Ali, N. Z., Nuss, J., Kremer, R. K., & Jansen, M. (2012). CsCoO2 Featuring a Novel Polyoxocobaltate(III) Anion Based on a Two-Dimensional Architecture of Interconnected Tetrahedra. Inorganic Chemistry, 51(22), 12336-12342.


Cite as: https://hdl.handle.net/21.11116/0000-000E-C407-D
Abstract
CsCoO2 has been prepared along the azide/nitrate route as a reddish black microcrystalline powder at 833 K According to single crystal X-ray analysis, the title compound crystallizes as a structure type novel for oxides (Cmca, Z = 8, a = 5.9841(1) angstrom, b = 12.2458(2) angstrom, c = 8.2650(1) angstrom).
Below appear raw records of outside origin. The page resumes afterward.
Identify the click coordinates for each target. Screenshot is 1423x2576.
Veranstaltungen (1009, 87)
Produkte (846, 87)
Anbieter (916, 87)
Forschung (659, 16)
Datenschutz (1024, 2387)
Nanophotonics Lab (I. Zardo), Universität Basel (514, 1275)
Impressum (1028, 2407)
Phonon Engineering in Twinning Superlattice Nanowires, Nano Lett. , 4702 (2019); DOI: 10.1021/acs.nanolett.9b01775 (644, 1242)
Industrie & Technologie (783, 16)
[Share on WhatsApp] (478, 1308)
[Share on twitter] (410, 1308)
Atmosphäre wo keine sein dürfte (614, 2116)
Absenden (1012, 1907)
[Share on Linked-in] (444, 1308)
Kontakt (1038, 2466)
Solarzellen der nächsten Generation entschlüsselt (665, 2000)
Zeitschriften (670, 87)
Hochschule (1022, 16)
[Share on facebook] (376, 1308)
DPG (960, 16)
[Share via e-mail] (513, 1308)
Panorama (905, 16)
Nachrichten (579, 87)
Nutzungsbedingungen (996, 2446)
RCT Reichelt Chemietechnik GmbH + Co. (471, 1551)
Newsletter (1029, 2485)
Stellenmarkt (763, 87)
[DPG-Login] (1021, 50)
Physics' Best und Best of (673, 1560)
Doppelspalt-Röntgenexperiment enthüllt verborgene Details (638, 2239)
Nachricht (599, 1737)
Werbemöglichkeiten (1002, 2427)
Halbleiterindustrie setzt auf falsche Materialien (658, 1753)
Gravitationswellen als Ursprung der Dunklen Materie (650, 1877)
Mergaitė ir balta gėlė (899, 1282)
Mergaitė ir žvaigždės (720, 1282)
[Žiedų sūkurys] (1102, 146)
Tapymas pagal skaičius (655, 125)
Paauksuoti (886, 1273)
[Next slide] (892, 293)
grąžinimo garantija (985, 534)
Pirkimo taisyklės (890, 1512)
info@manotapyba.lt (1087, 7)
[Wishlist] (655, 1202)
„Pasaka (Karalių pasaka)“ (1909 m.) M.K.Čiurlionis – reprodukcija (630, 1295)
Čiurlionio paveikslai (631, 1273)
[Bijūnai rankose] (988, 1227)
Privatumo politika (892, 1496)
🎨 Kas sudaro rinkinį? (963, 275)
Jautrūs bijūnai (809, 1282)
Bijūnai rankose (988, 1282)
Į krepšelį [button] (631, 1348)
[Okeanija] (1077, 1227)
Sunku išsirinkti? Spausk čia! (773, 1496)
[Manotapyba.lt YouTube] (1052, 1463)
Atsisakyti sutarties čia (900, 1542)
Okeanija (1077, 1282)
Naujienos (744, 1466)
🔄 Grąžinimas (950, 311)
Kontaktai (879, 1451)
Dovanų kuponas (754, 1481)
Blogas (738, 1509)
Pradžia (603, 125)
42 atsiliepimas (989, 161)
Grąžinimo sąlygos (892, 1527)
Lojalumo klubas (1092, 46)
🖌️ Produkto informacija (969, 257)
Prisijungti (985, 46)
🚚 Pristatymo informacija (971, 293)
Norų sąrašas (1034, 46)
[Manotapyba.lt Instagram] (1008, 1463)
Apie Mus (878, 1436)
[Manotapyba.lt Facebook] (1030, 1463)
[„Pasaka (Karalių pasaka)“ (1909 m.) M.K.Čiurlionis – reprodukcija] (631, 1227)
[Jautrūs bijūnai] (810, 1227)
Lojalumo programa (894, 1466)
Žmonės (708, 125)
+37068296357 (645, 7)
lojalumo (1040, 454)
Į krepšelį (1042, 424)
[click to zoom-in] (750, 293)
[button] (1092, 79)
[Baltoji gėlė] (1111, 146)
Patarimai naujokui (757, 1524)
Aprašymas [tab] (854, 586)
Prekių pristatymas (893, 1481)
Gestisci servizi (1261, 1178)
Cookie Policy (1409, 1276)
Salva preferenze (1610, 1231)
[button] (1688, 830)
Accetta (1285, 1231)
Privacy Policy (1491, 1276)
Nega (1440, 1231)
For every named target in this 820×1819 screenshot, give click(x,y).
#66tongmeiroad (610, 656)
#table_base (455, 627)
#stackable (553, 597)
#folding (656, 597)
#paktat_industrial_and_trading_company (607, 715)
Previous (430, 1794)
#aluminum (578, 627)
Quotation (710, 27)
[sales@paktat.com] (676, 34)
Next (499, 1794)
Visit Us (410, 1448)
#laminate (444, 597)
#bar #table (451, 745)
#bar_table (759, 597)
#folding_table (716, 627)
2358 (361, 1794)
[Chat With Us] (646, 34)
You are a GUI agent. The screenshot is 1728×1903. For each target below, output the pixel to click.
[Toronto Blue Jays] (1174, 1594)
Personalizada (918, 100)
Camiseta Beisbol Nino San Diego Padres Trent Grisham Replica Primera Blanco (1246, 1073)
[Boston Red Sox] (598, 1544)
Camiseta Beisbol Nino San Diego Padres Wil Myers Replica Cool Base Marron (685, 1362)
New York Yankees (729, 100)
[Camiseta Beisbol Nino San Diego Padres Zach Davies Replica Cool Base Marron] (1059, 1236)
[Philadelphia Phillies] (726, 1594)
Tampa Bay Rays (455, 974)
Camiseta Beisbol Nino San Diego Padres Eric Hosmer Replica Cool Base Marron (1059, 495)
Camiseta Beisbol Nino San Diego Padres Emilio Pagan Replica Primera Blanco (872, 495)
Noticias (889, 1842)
The prominent features of the structure are pairs of edge linked CoO4 tetrahedra to form Co2O6 dimers, which are condensed by vertex sharing of the four remaining unshared oxygen atoms to form a two-dimensional architecture of a puckered polyoxyanion spreading along (010). Upon cooling, CsCoO2 undergoes a virtually second order phase transition at similar to 100 K leading to a systematic dovetail twin (C2/c). The magnetic susceptibilities show the dominance of antiferromagnetic interactions with a remarkably high Neel temperature of 430 K indicating a very strong antiferromagnetic superexchange between the Co3+ ions. The spin-exchange for CsCoO2 can be addressed as a set of strongly antiferromagnetically coupled quasi-one-dimensional chains, which are weakly coupled to neighboring chains by ferromagnetic interaction.